Collected data entries:
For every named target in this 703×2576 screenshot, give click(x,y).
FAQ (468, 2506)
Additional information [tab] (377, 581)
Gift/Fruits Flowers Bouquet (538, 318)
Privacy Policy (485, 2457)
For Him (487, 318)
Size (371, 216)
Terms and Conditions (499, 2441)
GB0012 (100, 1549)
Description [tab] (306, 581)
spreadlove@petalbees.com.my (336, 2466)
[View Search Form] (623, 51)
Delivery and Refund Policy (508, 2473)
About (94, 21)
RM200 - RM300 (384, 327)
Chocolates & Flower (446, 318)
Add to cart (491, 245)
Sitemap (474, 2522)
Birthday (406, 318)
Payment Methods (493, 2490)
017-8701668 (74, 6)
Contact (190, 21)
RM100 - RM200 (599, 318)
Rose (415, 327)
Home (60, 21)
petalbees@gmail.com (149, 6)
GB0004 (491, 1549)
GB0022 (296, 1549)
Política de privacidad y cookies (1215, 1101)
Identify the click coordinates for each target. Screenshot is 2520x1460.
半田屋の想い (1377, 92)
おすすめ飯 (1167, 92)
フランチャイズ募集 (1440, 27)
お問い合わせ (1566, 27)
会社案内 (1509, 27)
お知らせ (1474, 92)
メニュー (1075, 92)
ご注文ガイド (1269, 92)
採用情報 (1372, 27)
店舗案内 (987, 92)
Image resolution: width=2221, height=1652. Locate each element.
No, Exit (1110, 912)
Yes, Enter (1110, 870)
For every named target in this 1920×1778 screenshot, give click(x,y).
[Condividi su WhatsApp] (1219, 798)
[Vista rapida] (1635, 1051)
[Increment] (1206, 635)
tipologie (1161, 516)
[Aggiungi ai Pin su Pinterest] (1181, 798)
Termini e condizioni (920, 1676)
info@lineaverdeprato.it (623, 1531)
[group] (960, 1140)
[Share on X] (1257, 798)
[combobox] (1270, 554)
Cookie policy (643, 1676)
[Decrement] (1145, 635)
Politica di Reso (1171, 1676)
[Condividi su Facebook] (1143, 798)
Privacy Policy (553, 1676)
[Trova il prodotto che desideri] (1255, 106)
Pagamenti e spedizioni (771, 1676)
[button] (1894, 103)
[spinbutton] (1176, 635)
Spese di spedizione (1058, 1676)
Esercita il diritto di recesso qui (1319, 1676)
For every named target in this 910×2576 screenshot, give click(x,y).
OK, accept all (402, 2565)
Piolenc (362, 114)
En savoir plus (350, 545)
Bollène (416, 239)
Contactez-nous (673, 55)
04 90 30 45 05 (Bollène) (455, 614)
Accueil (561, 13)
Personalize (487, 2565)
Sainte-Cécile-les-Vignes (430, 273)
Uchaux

### Problem description
Print, exactly as they appear above, the lines running from the one with "採用情報 (1372, 27)" through the final line.

### Output of the task
採用情報 (1372, 27)
店舗案内 (987, 92)
Image resolution: width=2221, height=1652. Locate each element.
No, Exit (1110, 912)
Yes, Enter (1110, 870)
For every named target in this 1920×1778 screenshot, give click(x,y).
[Condividi su WhatsApp] (1219, 798)
[Vista rapida] (1635, 1051)
[Increment] (1206, 635)
tipologie (1161, 516)
[Aggiungi ai Pin su Pinterest] (1181, 798)
Termini e condizioni (920, 1676)
info@lineaverdeprato.it (623, 1531)
[group] (960, 1140)
[Share on X] (1257, 798)
[combobox] (1270, 554)
Cookie policy (643, 1676)
[Decrement] (1145, 635)
Politica di Reso (1171, 1676)
[Condividi su Facebook] (1143, 798)
Privacy Policy (553, 1676)
[Trova il prodotto che desideri] (1255, 106)
Pagamenti e spedizioni (771, 1676)
[button] (1894, 103)
[spinbutton] (1176, 635)
Spese di spedizione (1058, 1676)
Esercita il diritto di recesso qui (1319, 1676)
For every named target in this 910×2576 screenshot, give click(x,y).
OK, accept all (402, 2565)
Piolenc (362, 114)
En savoir plus (350, 545)
Bollène (416, 239)
Contactez-nous (673, 55)
04 90 30 45 05 (Bollène) (455, 614)
Accueil (561, 13)
Personalize (487, 2565)
Sainte-Cécile-les-Vignes (430, 273)
Uchaux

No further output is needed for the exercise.